I want to find the common entries and put them in separate table.

This is what I'm doing:

  1. find md5 hash of url while fetching them.
  2. Store them in a column.
  3. I fetch one table as an array, run a loop through it and insert the values from other table where md5 hash is the same.

EDIT: Should I strip the urls of "http://' and 'www.'

I want to know any other method, which is better and faster, using which I can perform the above.

I am using PHP + MySQL

MD5 is a little bit slow if you need real speed. Try MurmurHash

You should do the following transformations before hash calculation:

  • Strip "http://" and www.
  • Strip trailing slash
  • Normalize URL (urlencode it)

Try something like:

INSERT INTO table3  (SELECT url FROM table1, table2 WHERE table1.hash = table2.hash)

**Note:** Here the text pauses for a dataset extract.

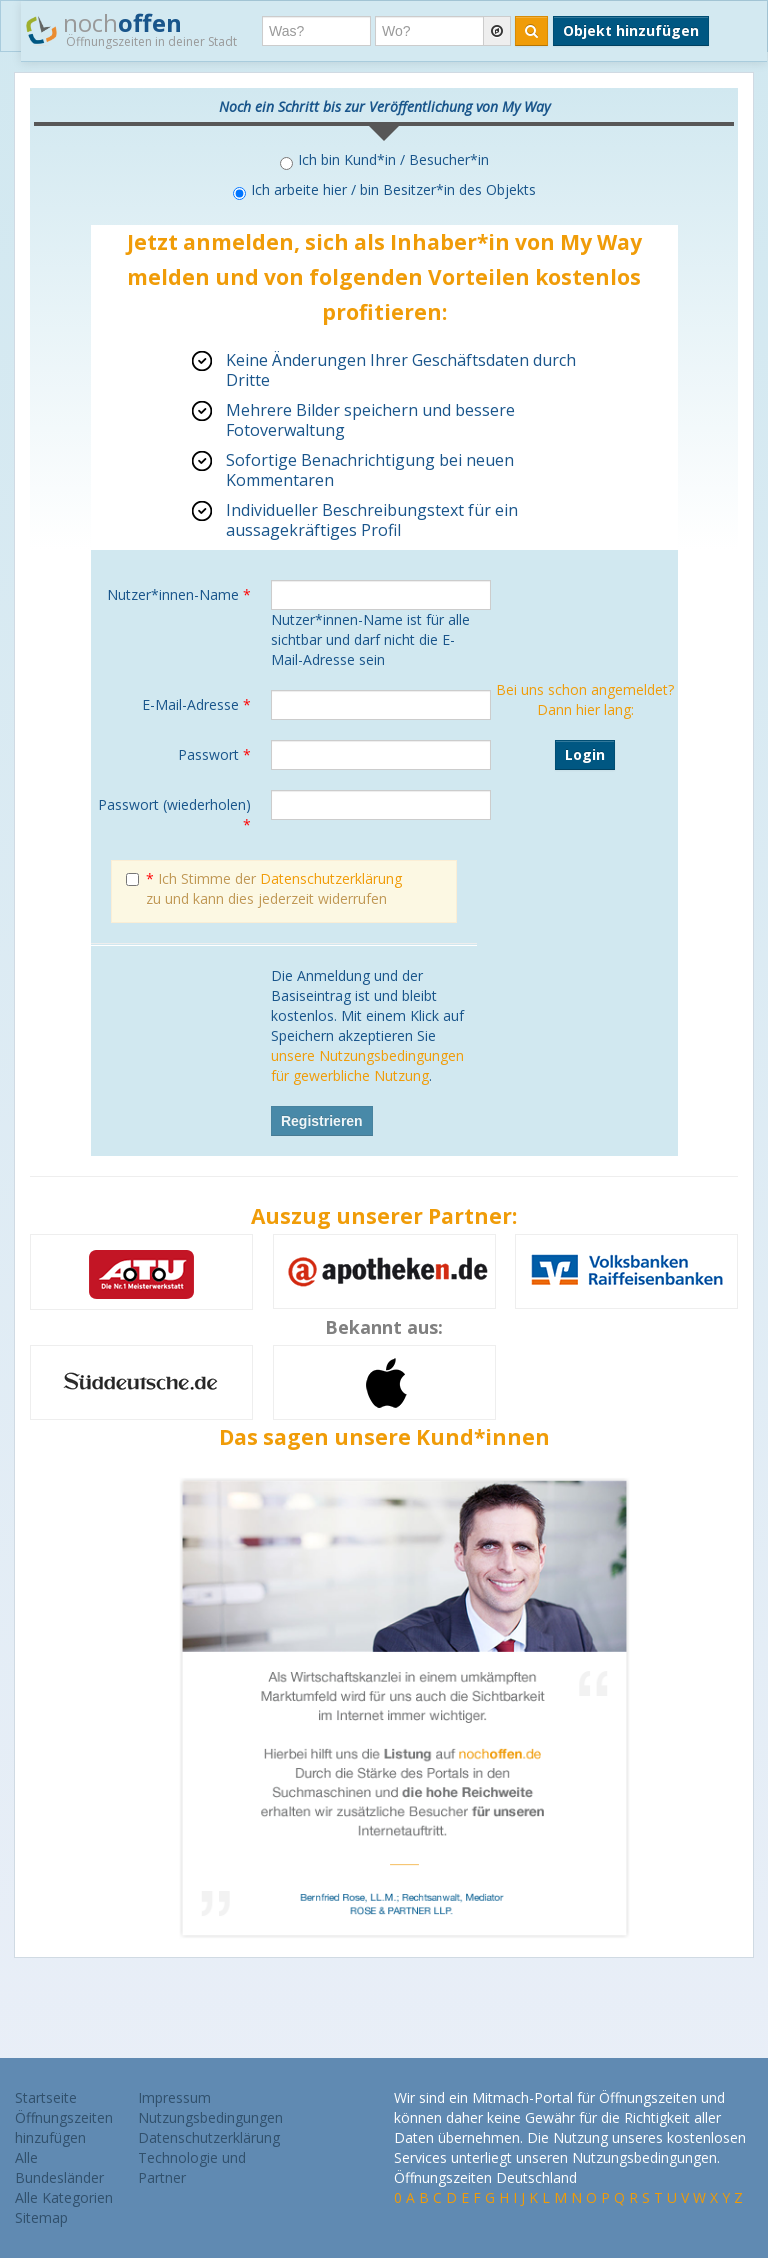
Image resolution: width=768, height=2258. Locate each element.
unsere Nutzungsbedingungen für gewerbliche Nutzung (367, 1065)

That's not a valid SQL-statement, but a nested query like that should read urls from table1 and table2 that match by their hash and put them in table3.

EDIT: If you want to sanitize your input urls (e.g. removing GET-variables), I'd do that before saving them to tabel1 and table2. I wouldn't remove http and www as "https://somesite" and "http://somesite" as well as "www.somesite.com" and "somesite.com" may have different content.

SELECT * FROM table1 WHERE hash IN (SELECT hash FROM table2)

You may probably also want to have a look at the concept of table joins.